Snacking on sweets linked to cancer
Researchers find clear link between disease and diet high in fat and sugar
SNACKING on sweet treats such as biscuits, cakes and fizzy juice has been linked to bowel cancer in a new study.
The research is the first of its kind to reveal a positive connection between the disease and a diet high in sugar and fat.
A team from Edinburgh University, Scotland, looked at risk factors including levels of physical activity, smoking and diet.
Scientists examined more than 170 foods, including fruit, vegetables, fish and meat, as well as high-energy snack foods such as chocolate, nuts, crisps and fruit drinks including fruit squash.
They reported links with some established risk factors of colorectal cancer – a family history of cancer, low exercise and tobacco. The team also identified new factors including high intake of high-energy snacks and sugar-sweetened drinks. The study, published in the latest edition of the 'European Journal of Cancer Prevention', builds on previous research into the link between bowel cancer and diet.

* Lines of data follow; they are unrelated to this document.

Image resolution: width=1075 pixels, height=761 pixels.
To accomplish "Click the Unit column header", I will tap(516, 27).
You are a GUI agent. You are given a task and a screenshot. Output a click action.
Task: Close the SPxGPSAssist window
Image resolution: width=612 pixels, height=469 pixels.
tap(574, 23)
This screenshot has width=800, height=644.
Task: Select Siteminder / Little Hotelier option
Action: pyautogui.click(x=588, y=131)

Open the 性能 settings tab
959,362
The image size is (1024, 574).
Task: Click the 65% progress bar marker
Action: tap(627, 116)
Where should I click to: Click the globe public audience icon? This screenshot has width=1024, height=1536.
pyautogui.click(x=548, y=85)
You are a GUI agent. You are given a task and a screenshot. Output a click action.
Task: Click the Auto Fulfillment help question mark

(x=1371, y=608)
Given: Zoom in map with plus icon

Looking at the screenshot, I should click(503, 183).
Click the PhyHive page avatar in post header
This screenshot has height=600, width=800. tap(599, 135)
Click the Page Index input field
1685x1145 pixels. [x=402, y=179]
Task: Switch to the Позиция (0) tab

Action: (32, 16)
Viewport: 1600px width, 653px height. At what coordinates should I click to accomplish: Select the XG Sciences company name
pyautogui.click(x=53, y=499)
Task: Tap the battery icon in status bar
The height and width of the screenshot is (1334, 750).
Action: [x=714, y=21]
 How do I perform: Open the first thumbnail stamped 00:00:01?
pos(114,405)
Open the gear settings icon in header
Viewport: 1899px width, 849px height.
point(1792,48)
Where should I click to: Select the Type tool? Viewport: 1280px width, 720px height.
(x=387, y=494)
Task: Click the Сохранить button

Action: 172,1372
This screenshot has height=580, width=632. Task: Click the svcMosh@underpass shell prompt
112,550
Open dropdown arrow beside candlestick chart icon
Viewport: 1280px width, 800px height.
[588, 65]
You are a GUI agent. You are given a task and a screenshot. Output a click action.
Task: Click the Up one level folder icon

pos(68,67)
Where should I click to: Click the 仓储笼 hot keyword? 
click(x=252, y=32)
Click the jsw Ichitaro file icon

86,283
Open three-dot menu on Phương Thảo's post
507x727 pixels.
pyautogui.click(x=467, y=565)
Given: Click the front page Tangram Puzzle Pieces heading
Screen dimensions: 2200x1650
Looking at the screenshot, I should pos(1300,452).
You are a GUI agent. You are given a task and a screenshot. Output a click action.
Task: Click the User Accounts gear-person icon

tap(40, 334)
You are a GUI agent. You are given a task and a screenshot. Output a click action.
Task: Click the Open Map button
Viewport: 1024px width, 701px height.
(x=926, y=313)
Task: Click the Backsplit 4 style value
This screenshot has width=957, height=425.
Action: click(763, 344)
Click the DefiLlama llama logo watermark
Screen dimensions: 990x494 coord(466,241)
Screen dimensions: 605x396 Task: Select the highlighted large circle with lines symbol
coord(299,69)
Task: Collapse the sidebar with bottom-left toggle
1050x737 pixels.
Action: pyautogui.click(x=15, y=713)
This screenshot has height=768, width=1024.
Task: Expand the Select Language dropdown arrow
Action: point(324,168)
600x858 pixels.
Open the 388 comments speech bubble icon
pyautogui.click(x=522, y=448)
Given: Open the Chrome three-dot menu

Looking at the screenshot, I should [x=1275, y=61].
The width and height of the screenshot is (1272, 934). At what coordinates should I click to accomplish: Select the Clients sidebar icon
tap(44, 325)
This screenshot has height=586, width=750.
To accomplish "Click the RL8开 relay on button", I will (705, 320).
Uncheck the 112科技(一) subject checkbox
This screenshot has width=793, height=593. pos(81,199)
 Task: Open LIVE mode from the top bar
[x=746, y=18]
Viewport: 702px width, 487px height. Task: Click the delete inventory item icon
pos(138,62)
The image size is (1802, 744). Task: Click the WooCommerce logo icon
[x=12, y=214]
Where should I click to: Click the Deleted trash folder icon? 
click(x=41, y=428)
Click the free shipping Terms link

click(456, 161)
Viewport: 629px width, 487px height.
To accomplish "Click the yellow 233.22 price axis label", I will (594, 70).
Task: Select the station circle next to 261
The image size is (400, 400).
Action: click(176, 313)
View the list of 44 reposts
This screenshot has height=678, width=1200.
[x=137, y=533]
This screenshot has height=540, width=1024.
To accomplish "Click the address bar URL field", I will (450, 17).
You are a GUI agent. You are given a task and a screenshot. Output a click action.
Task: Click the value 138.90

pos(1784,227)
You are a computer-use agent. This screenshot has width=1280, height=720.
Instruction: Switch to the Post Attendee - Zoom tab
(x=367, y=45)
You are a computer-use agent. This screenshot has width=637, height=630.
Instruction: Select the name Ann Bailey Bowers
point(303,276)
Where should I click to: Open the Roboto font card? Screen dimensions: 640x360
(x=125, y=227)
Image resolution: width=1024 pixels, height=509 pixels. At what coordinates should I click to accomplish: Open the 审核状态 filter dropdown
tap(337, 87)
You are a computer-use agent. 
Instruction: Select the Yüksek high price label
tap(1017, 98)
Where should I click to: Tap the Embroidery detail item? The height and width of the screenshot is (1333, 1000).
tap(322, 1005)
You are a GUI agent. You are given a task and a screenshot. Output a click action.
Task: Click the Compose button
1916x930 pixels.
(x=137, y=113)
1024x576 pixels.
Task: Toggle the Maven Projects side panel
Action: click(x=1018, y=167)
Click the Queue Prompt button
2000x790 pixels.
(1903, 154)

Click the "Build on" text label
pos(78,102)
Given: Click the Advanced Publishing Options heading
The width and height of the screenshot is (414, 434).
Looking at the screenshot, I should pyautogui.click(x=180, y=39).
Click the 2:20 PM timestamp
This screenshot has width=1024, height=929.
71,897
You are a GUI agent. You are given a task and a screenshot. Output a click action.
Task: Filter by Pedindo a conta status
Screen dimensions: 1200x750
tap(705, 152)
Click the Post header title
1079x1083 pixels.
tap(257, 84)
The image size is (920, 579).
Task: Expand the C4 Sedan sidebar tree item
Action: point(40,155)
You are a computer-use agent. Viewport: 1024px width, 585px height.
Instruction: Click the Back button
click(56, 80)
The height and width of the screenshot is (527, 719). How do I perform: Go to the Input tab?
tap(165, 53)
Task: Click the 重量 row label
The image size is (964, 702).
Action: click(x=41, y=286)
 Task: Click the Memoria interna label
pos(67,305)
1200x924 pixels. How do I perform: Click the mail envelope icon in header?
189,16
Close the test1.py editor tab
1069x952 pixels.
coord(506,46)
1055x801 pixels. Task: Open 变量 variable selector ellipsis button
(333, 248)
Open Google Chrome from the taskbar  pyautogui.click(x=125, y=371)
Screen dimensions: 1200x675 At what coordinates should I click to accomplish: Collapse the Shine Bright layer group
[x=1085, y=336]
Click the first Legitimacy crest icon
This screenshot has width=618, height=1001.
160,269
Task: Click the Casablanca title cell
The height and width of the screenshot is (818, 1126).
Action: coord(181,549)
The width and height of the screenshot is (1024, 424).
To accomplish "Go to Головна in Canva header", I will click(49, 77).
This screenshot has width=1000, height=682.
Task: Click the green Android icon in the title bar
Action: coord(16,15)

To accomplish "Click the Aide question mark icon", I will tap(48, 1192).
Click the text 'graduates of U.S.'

Dr Evropi Theodoratou from Edinburgh University's School of Molecular, Genetic and Population Health Sciences, said: "While the positive associations between a diet high in sugar and fat and colorectal cancer do not automatically imply cause and effect, it is important to take on board what we've found – especially as people in industrialised countries are consuming more of these foods."
Meanwhile, scientists have found that a weapon in the body's immune system armoury may play a major role in triggering cancer. Researchers were surprised to find that the family of virus-fighting proteins produce gene defects linked to several cancers.
The discovery was especially unexpected because one of the main functions of the molecules is to protect DNA from attack by viruses.
The proteins, known as APOBEC cytidine deaminases, were found to account for more than two-thirds of bladder, cervical, breast, head and neck, and lung tumour mutations.
All cancers are ultimately the result of mistakes in the genetic code that remain uncorrected. These can have a number of causes, including toxic chemicals and radiation.
The new evidence, from a study of a million mutations in 2,680 cancer samples, suggests APOBEC proteins may be one important trigger. The discovery could lead to new ways to avoid cancer, the researchers believe.